Task directions
Can you carry on the blog post about choosing the images Buffer shares, picking up right after its last sentence?

Excerpt to read
::::::::::
And Buffer has improved and tweaked things over the last year or two as well. Enough so that when I expanded to Threads and Blue Sky too, a nominal monthly fee rather than free was a good upgrade.
But as I went through the setup for other posts and genres, I realized that I had a few extra features available to me that Buffer has added to the the WP-to-Buffer plugin. In addition to all the normal and automated settings, I can actually go in and say, “Hey for this post, if you get confused at all, use THIS picture as your default”. And I can link to whatever I want to be the image of that post. Sometimes in it, sometimes the featured image (aka the large emoji). Before it was a pain in the butt to make sure it had the right image; now I can just click two spots before I press publish and confirm what I *think* the image should be.
I did it first for my book reviews. I have over 200+ reviews on my site, and often when the first 200 or so were written and shared, it did NOT want to share the book cover as the image. I would have liked it to do so, but often it would flutz on me. But with the improvements in the Buffer service, and the extra features in the app, and some better arrangements by me as well in terms of certain images being uploaded directly to the site as opposed to imported / linked from other sites, I have a bit more control. So somewhere around 20 book reviews or so ago, I was able to directly share the book cover of the book I was reviewing. No muss, no fuss, it shared with my review. Editorial use, for review purposes, if you will. It WORKS.
Enter the quote area
Now, that really doesn’t do anything to solve ALL the problems. As I said before, I had essentially two issues. First, making sure the right image would share in a way that others would see the quote without having to click through i.e., see the quote, not the emoji. That’s working right. Second, I want the quote to be able to be meme-like, BUT I need the text searchable on the website too.
::::::::::
Data provided
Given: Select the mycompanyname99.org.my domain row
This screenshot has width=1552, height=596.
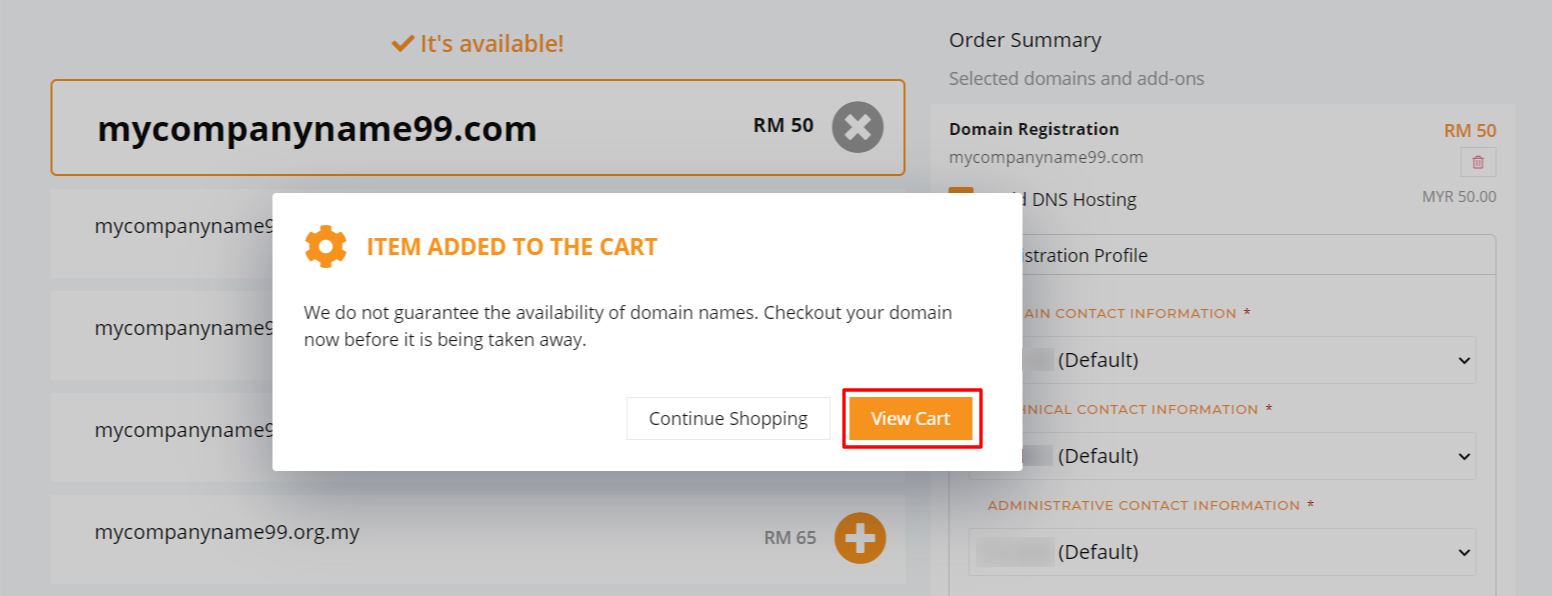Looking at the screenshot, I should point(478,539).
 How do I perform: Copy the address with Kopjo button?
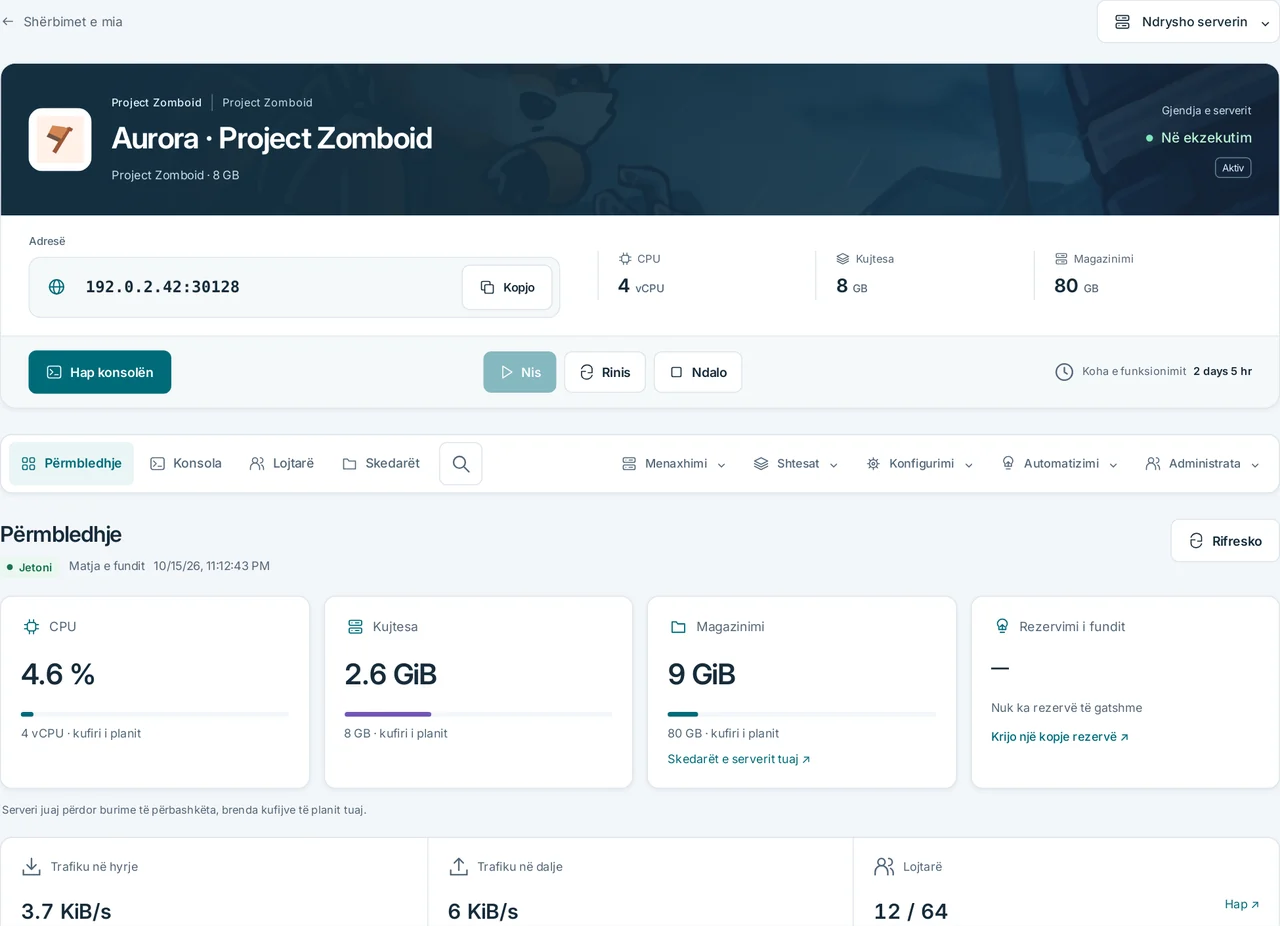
::::::::::
Response to this exercise
Not surprisingly, I’m not the only website owner that wants this. TONS of people have had similar issues over the years. They want images but they want the text in the images to be searchable. Or they have text that they have is searchable but they want it laid over an image so it LOOKS like a meme on the website but is really text. Except if it is really text, and you share the image, the other websites only share the background image, not the textual overlay. Some sites have gone in for high-end meme generation directly built into the website whic is fine if you have an unlimited bank account to have a really sophisticated website, lots of space, and/or a licensing arrangement with some sort of online meme service. I don’t have any of those.
Soooo, what to do, what to do. I was doing one of the book covers, and the obvious answer hit me over the head twice. I have a very linear filenaming convention for the images — “BR” (for book review) + “######” (the number) + “(title) – (author)”. So in actual fact, even though all of that info shows up in the title of the page, it is also showing up in the text too. Not a great double reinforcement, but better than nothing. The normal solutions that people would use are two-fold — some put the text in the page as either really small font that isn’t visible OR sometimes put the text in and make it white text on a white background, rendering it invisible. Neither of those are sanctioned coding techniques, it’s just laziness from doing it properly.
The REAL way to do it is to put the information in the ALT text box. Except with the plugins I was using, the ALT text was not as easily accessible as I might like. A couple of extra clicks, with a bit of scrolling, to get to the box. Recently, the overall interface for WP itself changed a bit, and voila! I can now SEE the ALT box more easily when I’m typing.
Huh…something is niggling in my brain.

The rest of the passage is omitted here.